# [WRITTEN PROBLEM]
Can you pull out each of the records below and reproduce every line verbatim?

# [RECORDS]

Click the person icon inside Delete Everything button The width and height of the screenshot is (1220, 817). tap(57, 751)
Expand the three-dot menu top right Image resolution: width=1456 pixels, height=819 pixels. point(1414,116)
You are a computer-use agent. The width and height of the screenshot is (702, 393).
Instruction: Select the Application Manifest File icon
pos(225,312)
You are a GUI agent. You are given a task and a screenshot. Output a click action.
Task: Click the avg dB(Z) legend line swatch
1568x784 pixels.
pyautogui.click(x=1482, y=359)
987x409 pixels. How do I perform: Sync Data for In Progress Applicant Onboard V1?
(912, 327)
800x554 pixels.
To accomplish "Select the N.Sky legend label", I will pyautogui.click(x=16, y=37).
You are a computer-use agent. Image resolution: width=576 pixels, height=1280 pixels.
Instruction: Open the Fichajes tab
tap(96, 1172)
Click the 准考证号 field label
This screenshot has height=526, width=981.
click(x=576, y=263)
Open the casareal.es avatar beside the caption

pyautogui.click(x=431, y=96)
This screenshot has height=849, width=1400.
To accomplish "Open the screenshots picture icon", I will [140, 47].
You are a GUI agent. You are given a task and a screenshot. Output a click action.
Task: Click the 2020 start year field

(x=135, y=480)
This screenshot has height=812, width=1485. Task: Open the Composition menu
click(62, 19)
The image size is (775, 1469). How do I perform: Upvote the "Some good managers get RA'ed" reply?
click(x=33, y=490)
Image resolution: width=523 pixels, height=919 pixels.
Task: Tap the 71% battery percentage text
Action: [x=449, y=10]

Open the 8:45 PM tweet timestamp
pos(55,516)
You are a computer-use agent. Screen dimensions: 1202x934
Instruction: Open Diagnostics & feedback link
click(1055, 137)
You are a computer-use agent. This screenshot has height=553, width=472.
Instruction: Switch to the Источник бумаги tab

# [RESPONSE FOR THIS EXERCISE]
Click the person icon inside Delete Everything button The width and height of the screenshot is (1220, 817). tap(57, 751)
Expand the three-dot menu top right Image resolution: width=1456 pixels, height=819 pixels. point(1414,116)
You are a computer-use agent. The width and height of the screenshot is (702, 393).
Instruction: Select the Application Manifest File icon
pos(225,312)
You are a GUI agent. You are given a task and a screenshot. Output a click action.
Task: Click the avg dB(Z) legend line swatch
1568x784 pixels.
pyautogui.click(x=1482, y=359)
987x409 pixels. How do I perform: Sync Data for In Progress Applicant Onboard V1?
(912, 327)
800x554 pixels.
To accomplish "Select the N.Sky legend label", I will pyautogui.click(x=16, y=37).
You are a computer-use agent. Image resolution: width=576 pixels, height=1280 pixels.
Instruction: Open the Fichajes tab
tap(96, 1172)
Click the 准考证号 field label
This screenshot has height=526, width=981.
click(x=576, y=263)
Open the casareal.es avatar beside the caption

pyautogui.click(x=431, y=96)
This screenshot has height=849, width=1400.
To accomplish "Open the screenshots picture icon", I will [140, 47].
You are a GUI agent. You are given a task and a screenshot. Output a click action.
Task: Click the 2020 start year field

(x=135, y=480)
This screenshot has height=812, width=1485. Task: Open the Composition menu
click(62, 19)
The image size is (775, 1469). How do I perform: Upvote the "Some good managers get RA'ed" reply?
click(x=33, y=490)
Image resolution: width=523 pixels, height=919 pixels.
Task: Tap the 71% battery percentage text
Action: [x=449, y=10]

Open the 8:45 PM tweet timestamp
pos(55,516)
You are a computer-use agent. Screen dimensions: 1202x934
Instruction: Open Diagnostics & feedback link
click(1055, 137)
You are a computer-use agent. This screenshot has height=553, width=472.
Instruction: Switch to the Источник бумаги tab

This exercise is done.